The crew and I just got back from WizardWorld Chicago, which was, unfortunately, smaller than last year but I still walked out with a heck of a haul. For about a hundred bucks, I walked out with all the following:
- Issues 2, 3, and 4 of How to Self-Publish Comics by Josh Blaylock and Devil's Due
- The Sandman Companion by Hy Bender (which replaces my copy, which disappeared somewhere a couple of years ago; picked this up for half price)
- Conversation #1 by James Kochalka and Craig Thompson from Top Shelf Comics
- The Arabian Nights Sandman mini-statue from DC Comics (which I'd wanted years ago at its original $45 price, but I got today for $15)
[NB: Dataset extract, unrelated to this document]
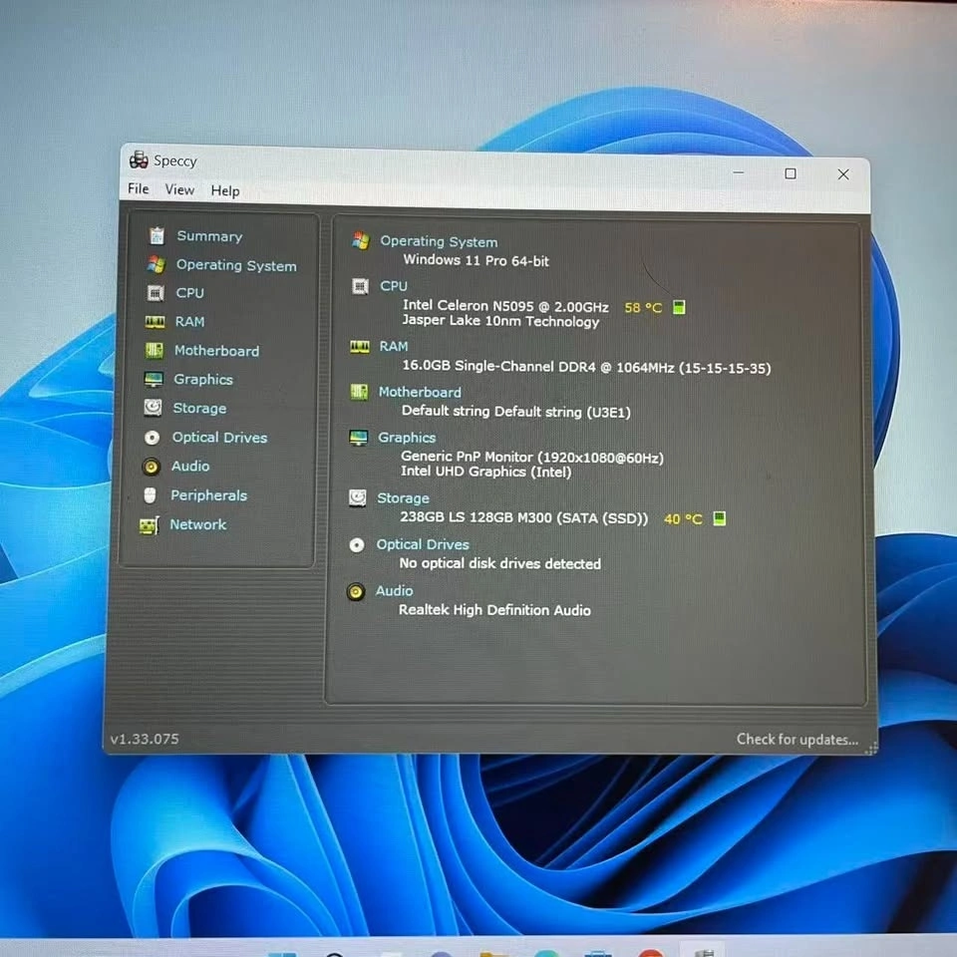Open the Operating System heading link in summary
The image size is (957, 957).
(439, 241)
- A Mantenna staction figure from the new MOTU Wave 3
- Hellboy: The Bones of Giants novel by Christopher Golden (also half price)
- Hellboy and Abe Sapien Qee figurines (picked up at something like 40% off)
- A hardcover version of Neil Gaiman's 1602 (picked up for $10; normally $25)
- And some surprises for some of the people who read this weblog...
Talon picked up a ton of comics from the 50-cent bins, which were everywhere, and our traveling companions also walked out with some fairly full bags. All in all, a very successful day. :)
So much travel, so little time. After picking Laura up at the airport, we spent a week bumming around Boston to get her a feel for the place, and then we turned around and rocketed back to Ohio to reunite her with her family for the first time in eight months. I'm really glad that Fawkes, as the Mercedes has been dubbed, behaved herself so admirably all the way home, despite the air conditioning not working. And the gas gauge. And the odometer. And the power locks. And the driver's side rear window. These are the quirks that make a car a car.
So impressed was I with Fawkes' performance, in fact, that not 24 hours later I was already heading back out again, this time for a whirlwind trip back to Chicago to visit with Talon and Andy and my Chicago brood, and to pay another visit to WizardWorld Chicago later today with Talon, Nathan and some of Talon's other friends. I'm psyched. It's not Nerd Prom, but I can definitely use a good comic con. Right now I'm lying in the guest room at Talon's new place (which is huge and beautiful and gloriously haunted) and trying to get to sleep, but I feel a little bit like a kid on Christmas Eve. Soon, I'm sure, the weight of the day's travels will come crashing down on my head and I will simply drop off right in the middle of a
Zzzzzzzzzzzzzzzzzz.
So, according to Cinematical (and countless other film blogs this week), the next Batman movie will be called The Dark Knight and will star Heath Ledger as the Joker.
Heath Ledger. The Joker. Well, somebody's sure joking around. I dunno seeing Ledger play a villain would be kind of cool, but I'm not sure the guy has what it takes to pull off the Crown Prince of Crime. So far word on the street is that Nolan is going super-dark with his Joker, which is good, but Heath flippin' Ledger? How not-dark can you get? The guy's a good actor, sure, but the darkest I've ever seen him was in The Order, which was a great movie but didn't really make me tremble at his darkness. Meh. We'll see.
Whatever. Let the Brokebat Mountain jokes begin!